We have carefully examined the record in the trial court and on appeal, and have concluded that the defendant’s trial counsel were aggressive, capable, and informed, and engaged in sophisticated trial decisions on strategy.” 8th Circuit, 9/14/78.


Of course, these are the same Peltier-related judges that Sharp publicly slandered by inferring that their actions were corrupt. In Sharp’s mind their studied conclusions do not measure up to his imagined standards.[ii]


Sharp’s word-salad conclusion: “Problem was that Leonard’s attorneys didn’t appeal that. And, at that time you could waive the issue, you can’t waive that issue today. It’s just ineffective assistance of counsel and that issue alone gets you a new trial.” 


This leads to an obvious challenge; if Sharp really believes this, then he should move forward and file something, anything; step up and put his name on it. He needs to stop the pandering and act on his derisive instincts. But that hasn’t happened, and never will. Sharp has to be creative because the facts are elsewhere.


Sharp makes claims of constitutional violations but has quoted no legal references or citations, only a broad-brush stroke with a Sixth Amendment broom, searching in a desperate struggle to find any basis, no matter how irrational or misleading, to engender support for his double-murder client. 


More to follow. 


“In the Spirit of Coler and Williams”  

Ed Woods

[i] The entire relevant trial transcript is available at  and also at the following: Volume II, Morning Session, Thursday, March 17, 1977,, Sections {118} to beyond {299}, and Volume III, Morning Session, Friday March 18, 1977,, between Sections {303} and {304}.

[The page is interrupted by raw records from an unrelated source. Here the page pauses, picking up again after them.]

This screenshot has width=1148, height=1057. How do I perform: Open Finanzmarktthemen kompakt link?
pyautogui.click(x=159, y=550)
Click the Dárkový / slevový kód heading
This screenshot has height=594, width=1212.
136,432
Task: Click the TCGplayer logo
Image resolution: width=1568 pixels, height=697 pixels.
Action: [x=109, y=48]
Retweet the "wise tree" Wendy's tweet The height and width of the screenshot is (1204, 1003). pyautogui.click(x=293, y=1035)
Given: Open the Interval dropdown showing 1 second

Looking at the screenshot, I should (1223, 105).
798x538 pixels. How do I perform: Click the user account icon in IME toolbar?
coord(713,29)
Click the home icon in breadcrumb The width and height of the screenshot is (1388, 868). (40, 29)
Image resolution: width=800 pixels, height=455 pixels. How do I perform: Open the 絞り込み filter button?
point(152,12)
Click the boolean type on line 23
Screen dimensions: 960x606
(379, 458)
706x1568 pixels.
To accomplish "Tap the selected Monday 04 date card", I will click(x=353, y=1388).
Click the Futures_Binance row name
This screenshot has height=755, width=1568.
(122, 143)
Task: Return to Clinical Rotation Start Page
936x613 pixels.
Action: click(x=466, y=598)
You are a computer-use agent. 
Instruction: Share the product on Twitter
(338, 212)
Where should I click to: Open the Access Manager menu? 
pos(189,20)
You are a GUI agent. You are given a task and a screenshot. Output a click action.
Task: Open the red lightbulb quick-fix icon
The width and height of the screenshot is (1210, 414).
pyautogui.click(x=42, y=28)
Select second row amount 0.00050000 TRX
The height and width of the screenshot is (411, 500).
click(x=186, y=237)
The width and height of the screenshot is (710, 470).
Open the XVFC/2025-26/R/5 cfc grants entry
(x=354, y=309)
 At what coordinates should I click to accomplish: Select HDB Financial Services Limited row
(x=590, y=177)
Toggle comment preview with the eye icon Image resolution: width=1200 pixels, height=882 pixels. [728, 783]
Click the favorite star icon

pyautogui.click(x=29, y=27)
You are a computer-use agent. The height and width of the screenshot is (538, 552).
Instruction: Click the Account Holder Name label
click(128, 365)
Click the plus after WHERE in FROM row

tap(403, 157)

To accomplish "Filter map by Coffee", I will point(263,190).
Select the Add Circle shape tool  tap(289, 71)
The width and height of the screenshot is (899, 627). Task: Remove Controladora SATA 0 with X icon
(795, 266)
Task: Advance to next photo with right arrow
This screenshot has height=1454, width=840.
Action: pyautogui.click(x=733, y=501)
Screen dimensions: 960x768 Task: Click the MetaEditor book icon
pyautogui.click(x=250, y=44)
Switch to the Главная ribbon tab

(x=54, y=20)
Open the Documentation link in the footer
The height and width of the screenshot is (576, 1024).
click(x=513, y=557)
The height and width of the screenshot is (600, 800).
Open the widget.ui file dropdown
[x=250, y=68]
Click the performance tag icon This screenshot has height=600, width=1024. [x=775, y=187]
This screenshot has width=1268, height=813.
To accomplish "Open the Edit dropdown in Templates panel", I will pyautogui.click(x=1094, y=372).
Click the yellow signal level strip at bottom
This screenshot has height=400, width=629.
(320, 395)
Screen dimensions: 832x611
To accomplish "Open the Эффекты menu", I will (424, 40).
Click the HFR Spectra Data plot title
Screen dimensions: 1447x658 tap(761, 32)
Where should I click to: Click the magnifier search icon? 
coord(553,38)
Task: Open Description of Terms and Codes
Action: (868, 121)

[ii] Kevin H. Sharp, 2/15/2023: “There were evidentiary rulings that appear to be, from someone who made a lot of evidentiary rulings from the federal bench (referring to his own six years as a federal judge), slanted so that the prosecutor got the upper edge.” Sharp does not qualify this public statement. He is stating that the judges’ decisions were deliberately made to favor the government over Peltier’s interests. There is no other way to interpret or lessen his traduced plain language; “slanted so that the prosecutors got the upper edge.”